は、はぁぁぁぁぁ!? これ以上彼に余計な設定つけんのやめようよ。。。
話、ついていけないよ……。
「大丈夫だよおモチくん。札狩経験者として、いっぱい教えてあげるけんね」
「いや、僕が言ってるのはそれじゃなくて………」
「私、この前お墓で貞子みたよ~。めっちゃくちゃ怖かったー! キャー―――ッ」
アイドルの握手会に行った時みたいに、「めっちゃ可愛い」風に「めっちゃ怖い」と叫ぶ彼女。
今まで気づかなかった。
どうやらこの世界は僕中心に、ヤバい奴しか集まらないように出来てるらしい。
そもそも、ごくごく普通の中3生だった僕が事故死して、クコという変な天使と知り合った時から、何かが変わり始めてるのかもしれない。
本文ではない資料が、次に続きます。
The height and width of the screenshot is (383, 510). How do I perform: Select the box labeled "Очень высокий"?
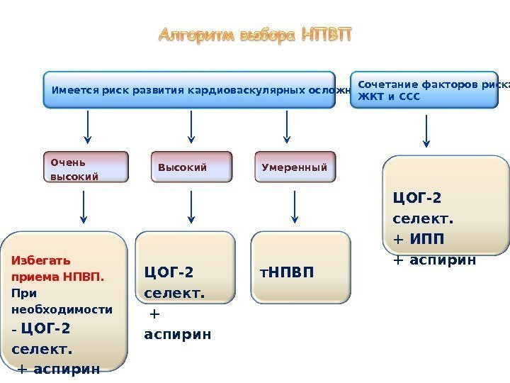click(x=86, y=167)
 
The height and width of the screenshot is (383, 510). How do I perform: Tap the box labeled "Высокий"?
click(x=191, y=167)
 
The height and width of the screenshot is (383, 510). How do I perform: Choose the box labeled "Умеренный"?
click(x=295, y=167)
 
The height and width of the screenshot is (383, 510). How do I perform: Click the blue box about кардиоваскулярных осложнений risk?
click(x=189, y=90)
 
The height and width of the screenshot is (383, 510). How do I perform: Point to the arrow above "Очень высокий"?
click(x=87, y=127)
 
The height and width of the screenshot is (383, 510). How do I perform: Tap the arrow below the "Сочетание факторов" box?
click(x=427, y=132)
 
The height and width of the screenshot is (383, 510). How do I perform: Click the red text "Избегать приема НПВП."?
click(x=57, y=267)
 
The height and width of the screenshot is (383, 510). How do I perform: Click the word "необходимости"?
click(x=62, y=310)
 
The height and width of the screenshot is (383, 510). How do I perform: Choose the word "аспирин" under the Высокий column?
click(x=177, y=333)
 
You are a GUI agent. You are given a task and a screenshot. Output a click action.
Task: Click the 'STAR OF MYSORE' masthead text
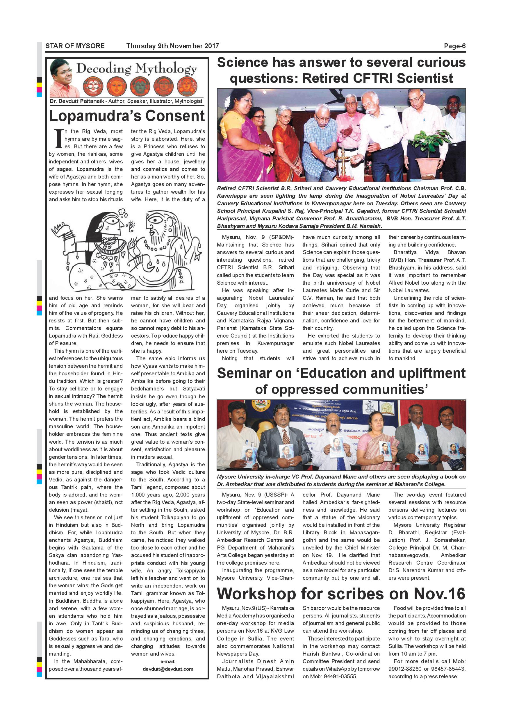coord(75,46)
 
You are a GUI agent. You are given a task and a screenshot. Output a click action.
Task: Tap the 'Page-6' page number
coord(454,46)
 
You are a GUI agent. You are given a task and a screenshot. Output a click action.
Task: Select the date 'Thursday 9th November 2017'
coord(172,46)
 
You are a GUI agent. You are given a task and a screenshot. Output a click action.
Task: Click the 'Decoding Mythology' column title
coord(137,68)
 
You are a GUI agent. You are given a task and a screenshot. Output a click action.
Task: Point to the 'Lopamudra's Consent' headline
coord(127,116)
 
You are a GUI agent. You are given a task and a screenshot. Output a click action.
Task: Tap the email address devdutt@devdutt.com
coord(168,669)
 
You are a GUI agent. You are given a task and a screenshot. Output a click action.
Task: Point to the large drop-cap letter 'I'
coord(58,139)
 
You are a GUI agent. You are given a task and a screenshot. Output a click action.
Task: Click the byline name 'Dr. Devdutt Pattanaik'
coord(77,101)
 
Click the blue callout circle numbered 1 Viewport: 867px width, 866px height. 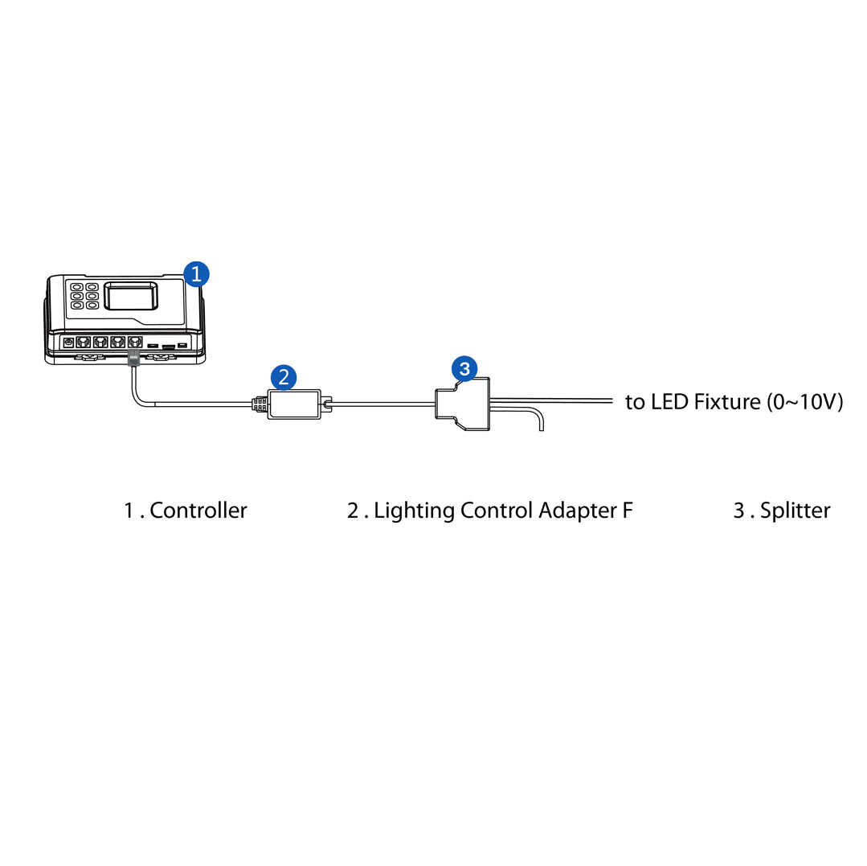pyautogui.click(x=196, y=273)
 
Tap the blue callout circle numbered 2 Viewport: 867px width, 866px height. pyautogui.click(x=284, y=377)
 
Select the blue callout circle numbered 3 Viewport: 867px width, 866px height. pyautogui.click(x=464, y=369)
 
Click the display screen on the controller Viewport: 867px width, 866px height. pyautogui.click(x=133, y=296)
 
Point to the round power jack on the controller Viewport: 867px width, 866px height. pyautogui.click(x=68, y=343)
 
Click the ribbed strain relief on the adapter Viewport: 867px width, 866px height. pyautogui.click(x=259, y=404)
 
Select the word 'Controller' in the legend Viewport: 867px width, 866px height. pyautogui.click(x=198, y=510)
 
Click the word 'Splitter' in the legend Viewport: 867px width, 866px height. pyautogui.click(x=795, y=510)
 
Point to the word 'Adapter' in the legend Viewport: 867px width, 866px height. pyautogui.click(x=577, y=510)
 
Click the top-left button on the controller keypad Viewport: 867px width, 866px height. pyautogui.click(x=76, y=286)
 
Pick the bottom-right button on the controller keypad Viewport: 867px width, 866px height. pyautogui.click(x=92, y=306)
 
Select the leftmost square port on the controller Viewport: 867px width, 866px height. pyautogui.click(x=83, y=342)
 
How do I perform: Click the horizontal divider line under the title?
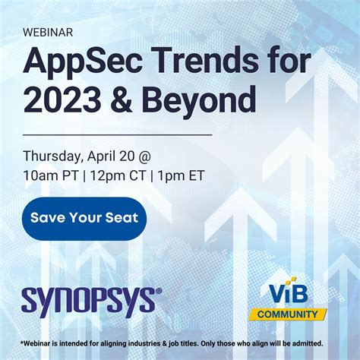coord(118,134)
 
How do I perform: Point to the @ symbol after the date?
coord(144,156)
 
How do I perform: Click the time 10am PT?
coord(52,177)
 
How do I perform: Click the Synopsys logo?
coord(91,301)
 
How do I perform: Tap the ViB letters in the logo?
coord(288,293)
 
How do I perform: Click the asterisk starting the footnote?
coord(23,343)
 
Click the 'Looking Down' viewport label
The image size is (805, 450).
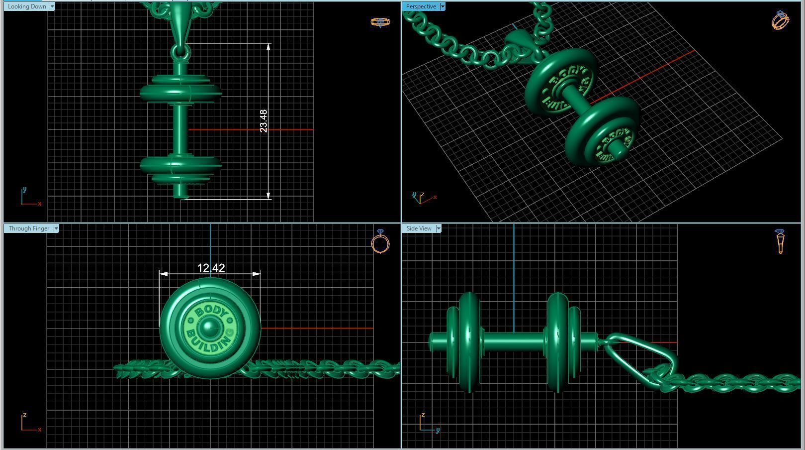click(27, 6)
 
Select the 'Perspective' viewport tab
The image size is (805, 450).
click(421, 6)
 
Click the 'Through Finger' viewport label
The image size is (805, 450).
click(29, 228)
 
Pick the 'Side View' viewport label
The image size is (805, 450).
click(419, 228)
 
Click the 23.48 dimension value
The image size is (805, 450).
click(264, 121)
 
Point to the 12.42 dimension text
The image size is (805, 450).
click(211, 268)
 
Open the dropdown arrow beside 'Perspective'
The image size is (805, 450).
click(442, 6)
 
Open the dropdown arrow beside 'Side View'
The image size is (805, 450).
click(439, 228)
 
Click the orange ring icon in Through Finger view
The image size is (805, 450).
click(380, 242)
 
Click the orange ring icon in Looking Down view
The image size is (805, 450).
click(380, 22)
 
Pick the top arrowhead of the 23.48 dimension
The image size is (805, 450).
click(268, 47)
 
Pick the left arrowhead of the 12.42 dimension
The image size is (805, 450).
click(163, 274)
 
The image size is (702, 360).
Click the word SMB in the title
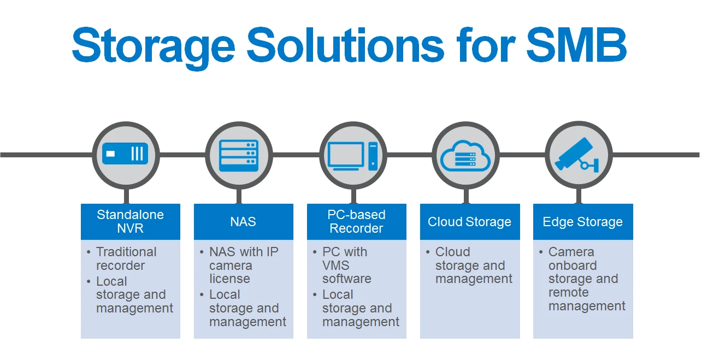coord(576,45)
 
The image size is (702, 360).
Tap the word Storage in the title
coord(154,48)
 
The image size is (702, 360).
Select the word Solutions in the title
coord(345,45)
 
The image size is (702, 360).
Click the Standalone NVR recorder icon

もうこの先、こいつらみたいな変人が出てこないことを祈るよ。
七夕の短冊にも書くし、初もうでの時もそう願うことにしよう。
ただ僕は、ただ地味ぃに札狩ライフを楽しんで、得た収入でキャッキャウフフしたいだけなんだ。
そんな僕の予想を、いとも簡単に裏切るのが、この世界だ。
だけど紗明がいうところの地味ィなオーラでゴキちゃんの僕は、そんなこともまだ分からない。
つまりは、まだまだ陰キャってわけ。……当分、ゴキブリの認識は続くだろう。アーメン。